Different latencies for different waves

Results showed that the timing of the R1 wave, called latency, was similar for ALS patients and healthy controls, but patients had longer latencies of both R2i and R2c, indicating they took longer to close both eyelids after the stimulus.

There were six patients for whom no R2c wave was recorded, suggesting the  blinking response did not occur. This supports the loss of neuronal connectivity in ALS, according to the researchers.

The latencies of these R-waves also were different between ALS patients and people with diseases of the peripheral nervous system. A particular difference was the normal R1 wave in ALS patients, which was altered in at least one eye in people with all other examined conditions.

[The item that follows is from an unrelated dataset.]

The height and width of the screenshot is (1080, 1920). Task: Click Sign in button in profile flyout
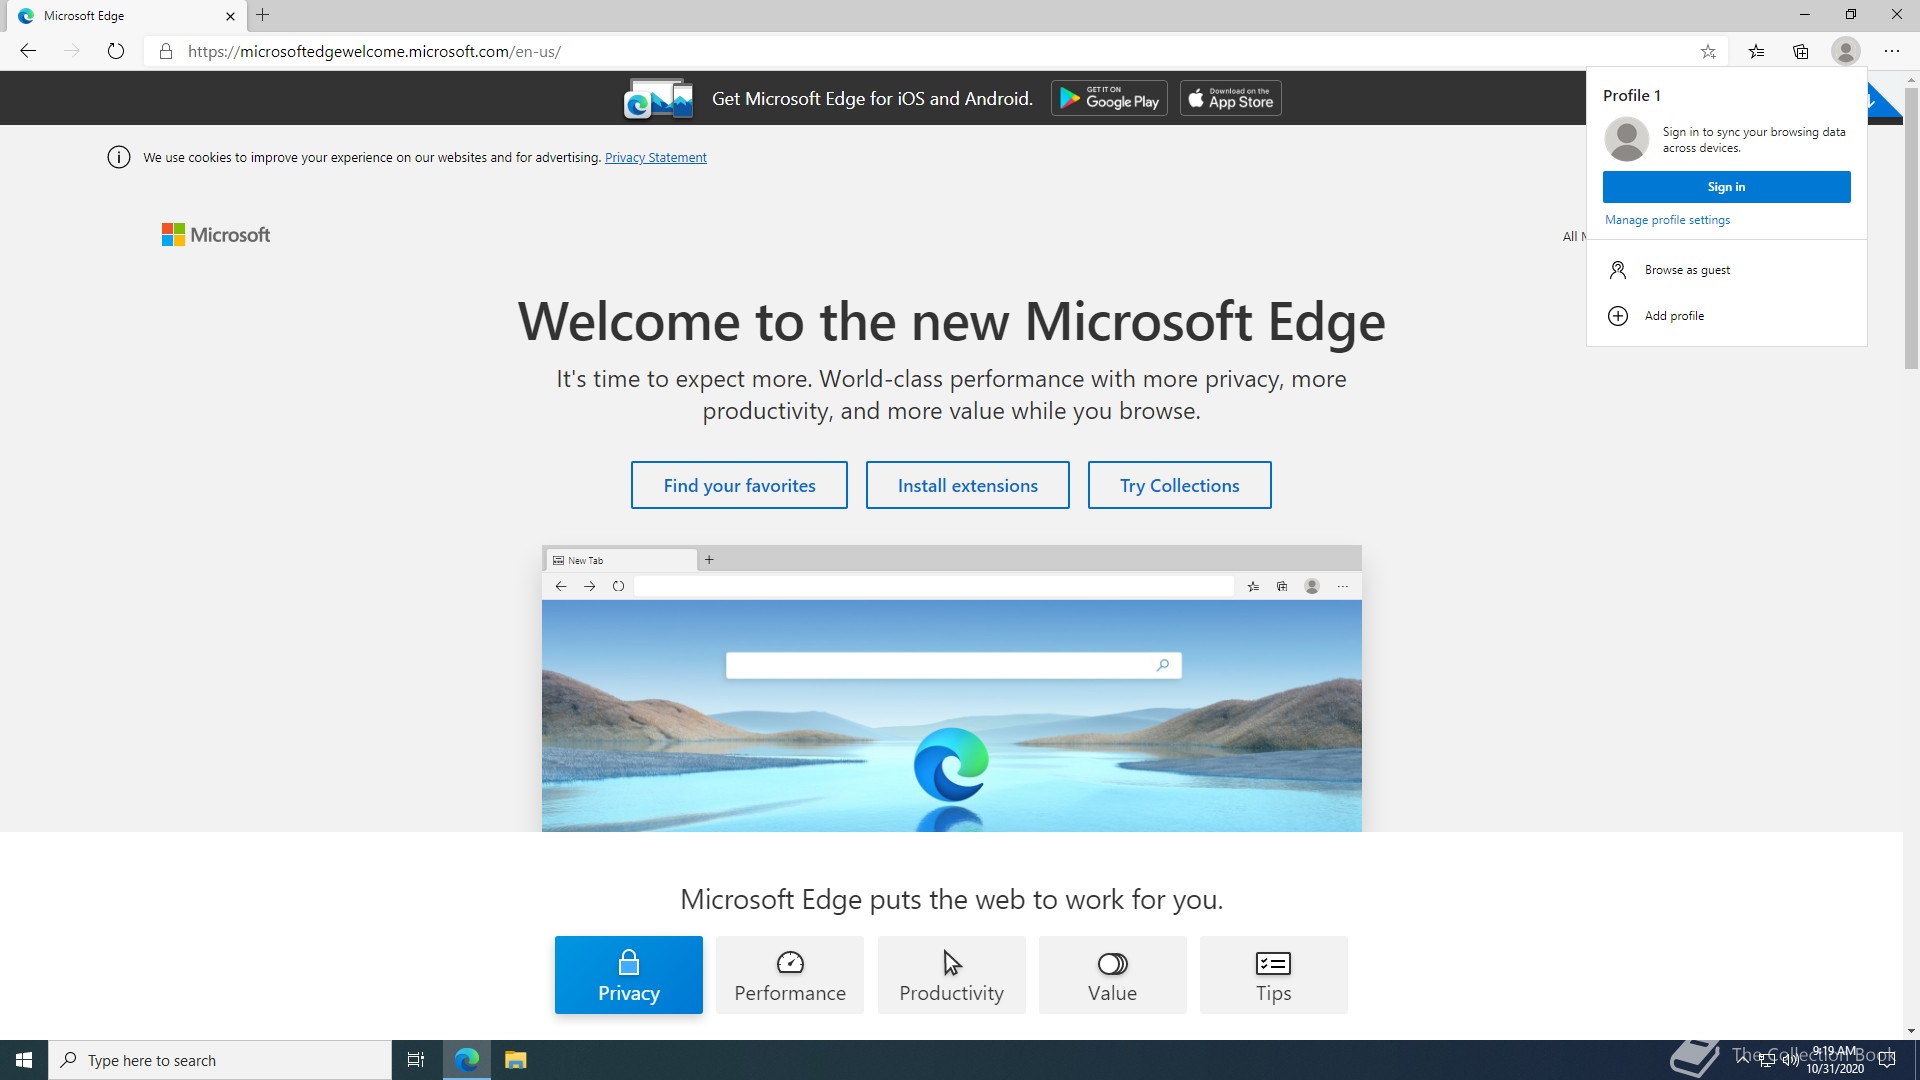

“The pathological latencies were increased and showed a pattern that could be well distinguished from the ‘ALS pattern,’” the researchers wrote.

Results also showed notable differences in R-wave latencies in ALS patients whose symptoms first began the muscles around the face and throat — called bulbar-onset disease — from those with spinal-onset ALS, where symptoms of muscle weakness are first evident in the arms and legs.

More precisely, the latencies of R1, R2i, and R2c were all higher in people with bulbar-onset ALS, which typically have a faster disease progression and worse prognosis, than in those with spinal-onset.

Consistently, higher latencies in all three waves were associated with a more severe functional disability, as measured by the ALS Functional Rating Scale—Revised (ALSFRS-R), regardless of clinical onset.

Promising tool to diagnose, monitor disease progression

The findings point to the blink reflex as a promising tool to diagnose and monitor disease progression in people with ALS, according to the researchers.

“[Blink reflex] examination might be a promising tool to monitor the course of the disease and to serve as a biomarker in patients with ALS, due to its correlation with ALSFRS-R score,” the researchers wrote.

However, its use as a prognosis ALS biomarker should be assessed in more studies, including in larger samples of ALS patients who would be followed for longer periods.